To oddanie, jak już wiemy, przyniosło obfity owoc – Jasnogórskie Śluby Narodu i Wielką Nowennę, Tysiąclecie Chrztu Polski i wybór Karola Wojtyły na Stolicę Piotrową.
W obecną, 60. rocznicę uwięzienia sługi Bożego Prymasa S. Wyszyńskiego kardynał Kazimierz Nycz, abp metropolita warszawski, wystosował do wiernych list, w którym czytamy:
„Ta smutna rocznica jest okazją do refleksji i modlitwy za Kościół warszawski, ale także modlitwy o beatyfikację Sługi Bożego Prymasa Tysiąclecia.
Stale winniśmy powracać do słów: “Trzeba bardziej słuchać Boga niż ludzi”, jakie wypowiedział Ksiądz Prymas przed swoim uwięzieniem.
Bóg, który z cierpienia i ofiary wyprowadza dobro, sprawił, że prymasowskie uwięzienie zaowocowało przygotowaniem Jasnogórskich Ślubów Narodu Polskiego i nowenny przed obchodami 1000-lecia chrztu Polski.
Sercem nowenny stała się Peregrynacja Obrazu Matki Bożej Częstochowskiej we wszystkich parafiach naszej Ojczyzny. Aktualnie polskie parafie przeżywają ponowienie tamtej peregrynacji.
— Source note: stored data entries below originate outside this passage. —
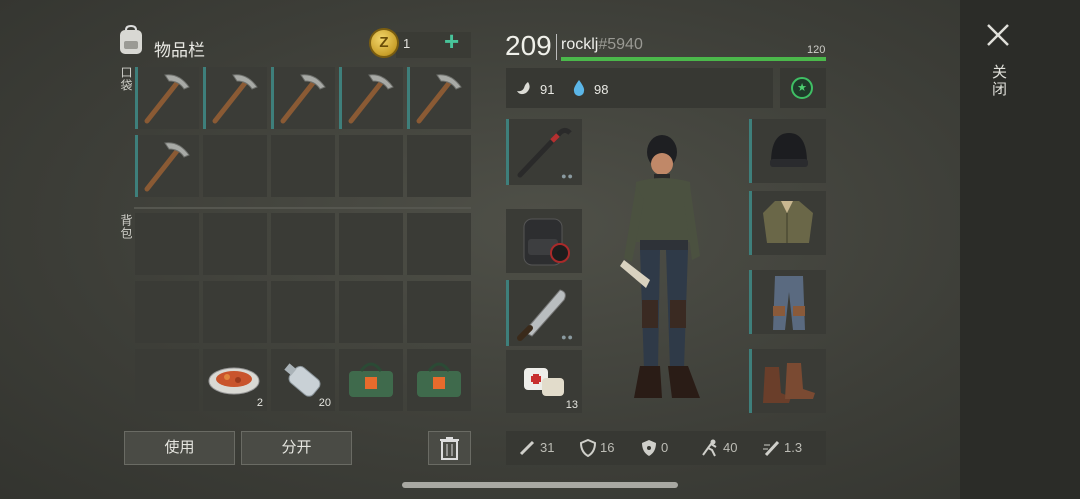 The image size is (1080, 499). I want to click on equip-slot-feet, so click(788, 381).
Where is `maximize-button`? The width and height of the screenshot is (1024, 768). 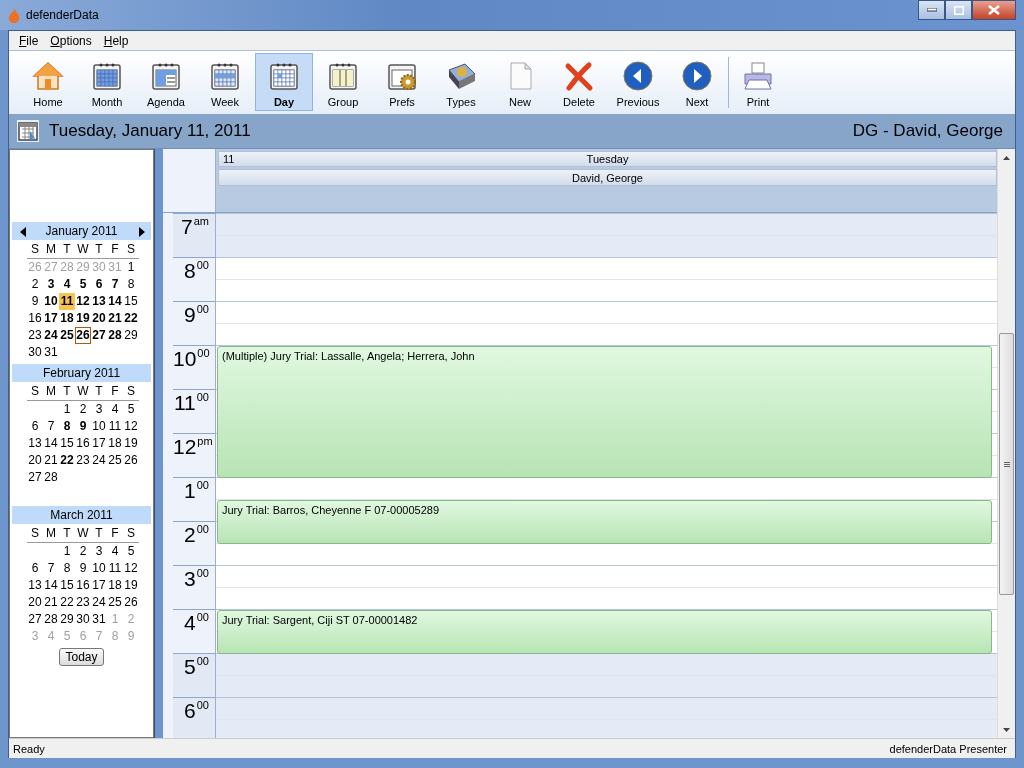
maximize-button is located at coordinates (958, 10).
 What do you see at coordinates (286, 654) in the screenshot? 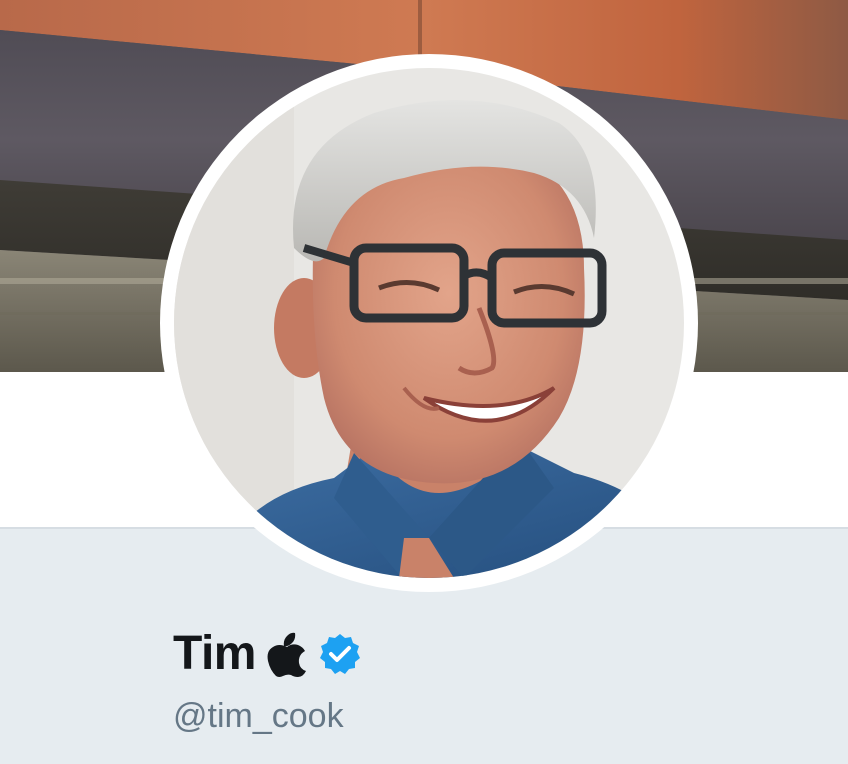
I see `apple-logo-icon` at bounding box center [286, 654].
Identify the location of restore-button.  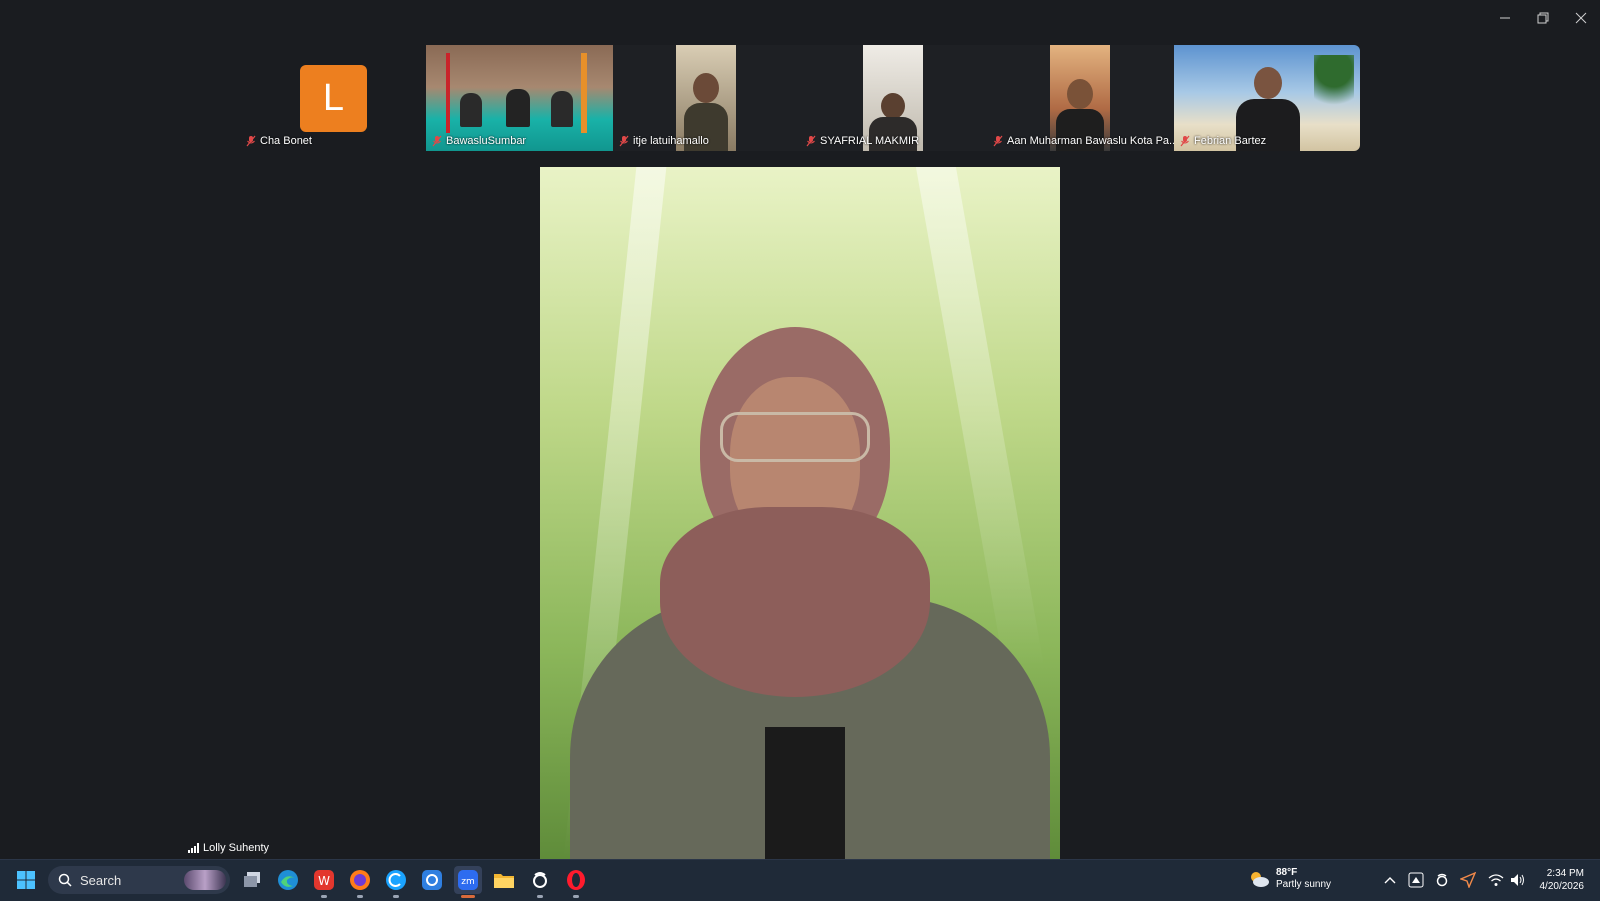
(1543, 18).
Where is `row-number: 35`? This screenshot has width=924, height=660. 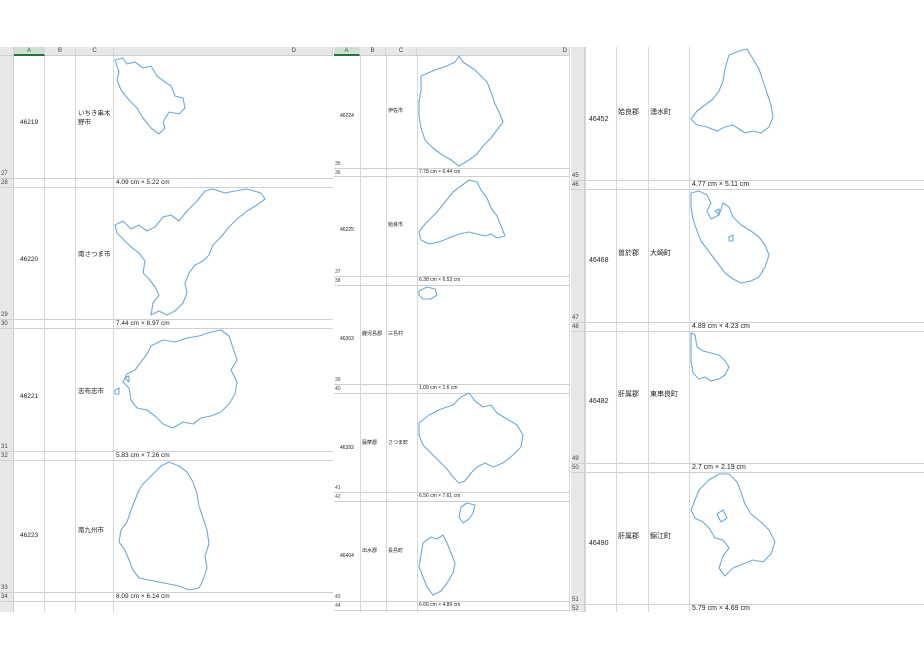 row-number: 35 is located at coordinates (338, 164).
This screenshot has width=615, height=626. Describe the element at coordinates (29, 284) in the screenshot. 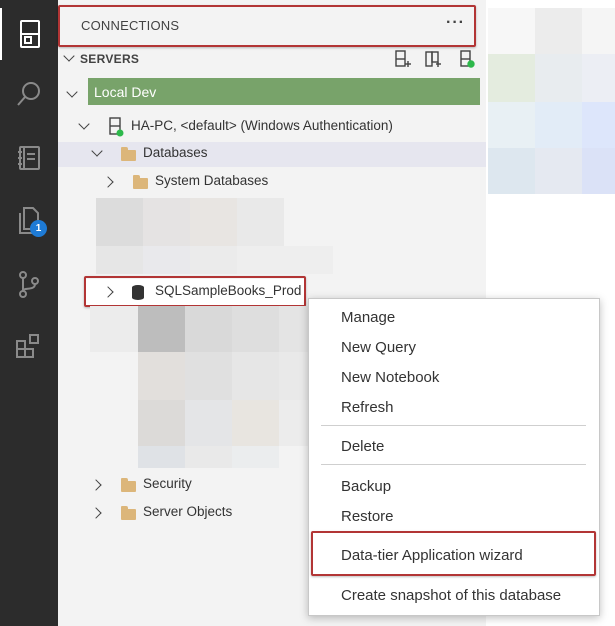

I see `source-control-icon` at that location.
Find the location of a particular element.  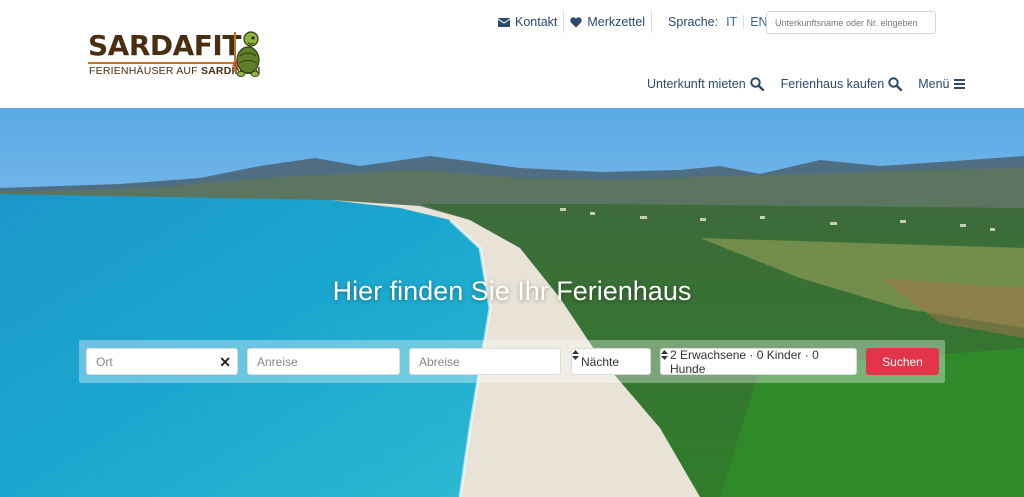

search-button: Suchen is located at coordinates (902, 362).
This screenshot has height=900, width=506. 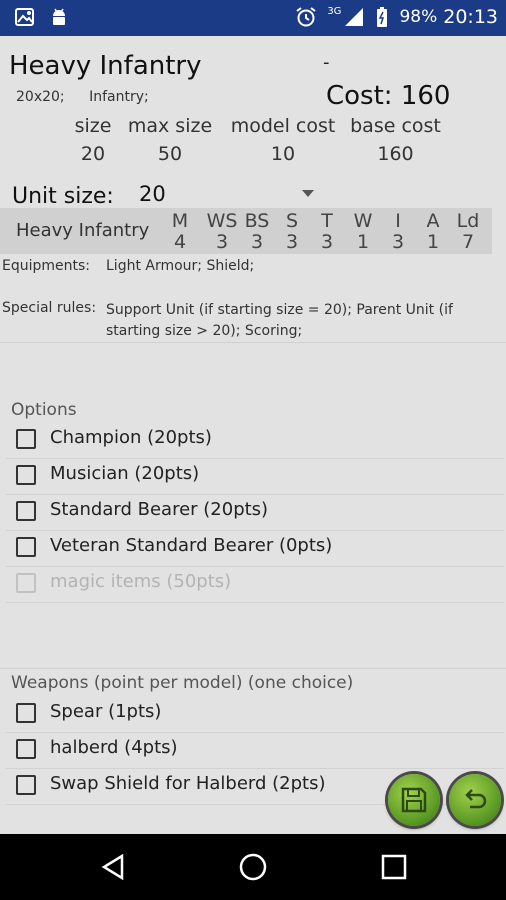 What do you see at coordinates (114, 748) in the screenshot?
I see `weapon-label: halberd (4pts)` at bounding box center [114, 748].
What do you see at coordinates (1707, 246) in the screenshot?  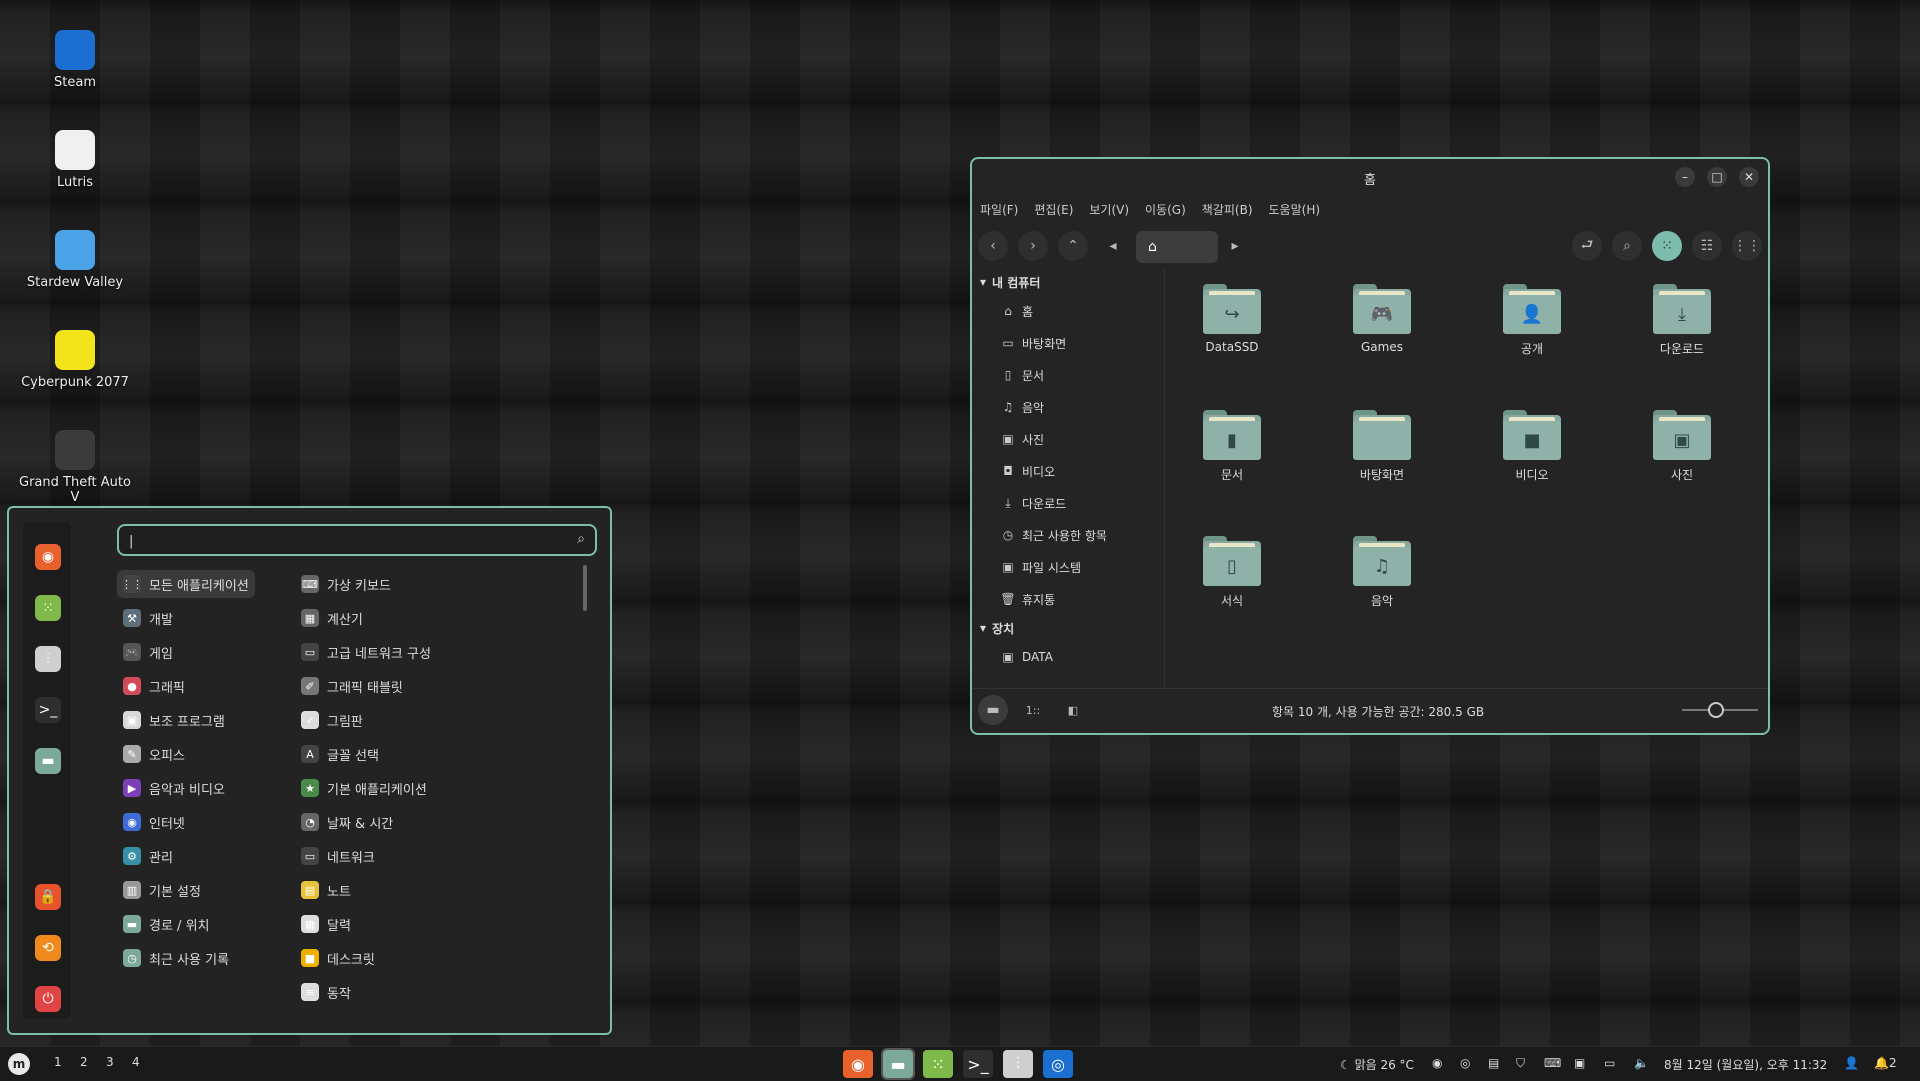 I see `list-view-button: ☷` at bounding box center [1707, 246].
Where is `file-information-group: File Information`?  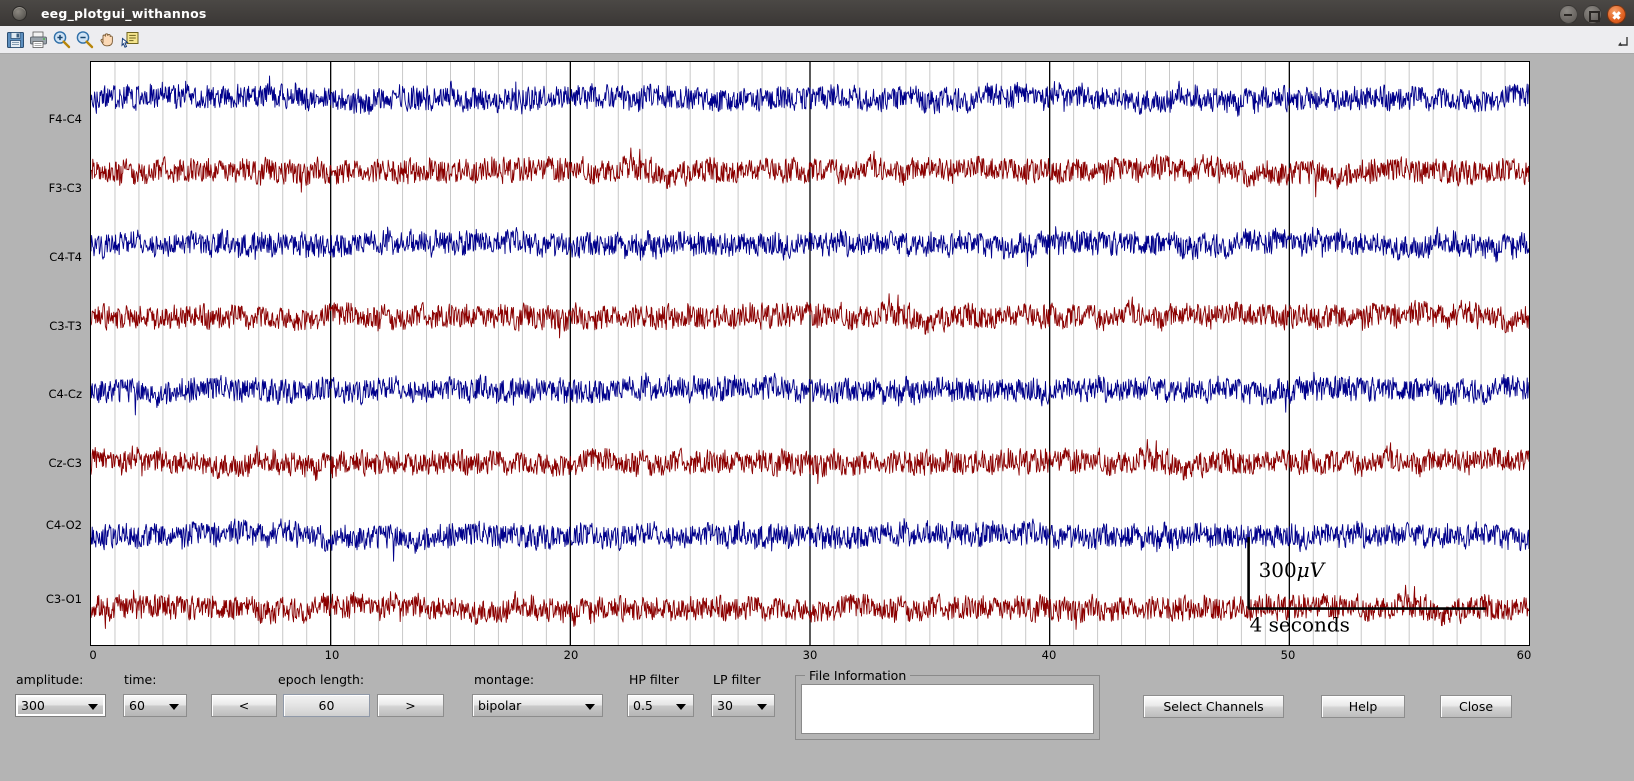
file-information-group: File Information is located at coordinates (948, 704).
My, w naszej Archidiecezji rozpoczniemy nawiedzenie Obrazu Matki Bożej Jasnogórskiej 14 i 15 czerwca 2014 roku.
Naszym przygotowaniem do tego wydarzenia będzie także nowenna. Chcemy we wszystkich parafiach, wspólnotach i rodzinach dobrze przygotować się do tych uroczystości już teraz i w kolejnych miesiącach.
To duchowe przygotowanie rozpoczynamy właśnie w środę – 25 września br. – w rocznicę aresztowania Kardynała Stefana Wyszyńskiego. Treścią nowenny będą złożone wówczas i ciągle nie wypełnione do końca Jasnogórskie Śluby Narodu Polskiego.
Rozważajmy je przez kolejne 9 miesięcy w specjalnych nabożeństwach, a po Mszach świętych w każdą niedzielę odmawiajmy wspólnie prymasowski Akt osobistego oddania się Matce Bożej”.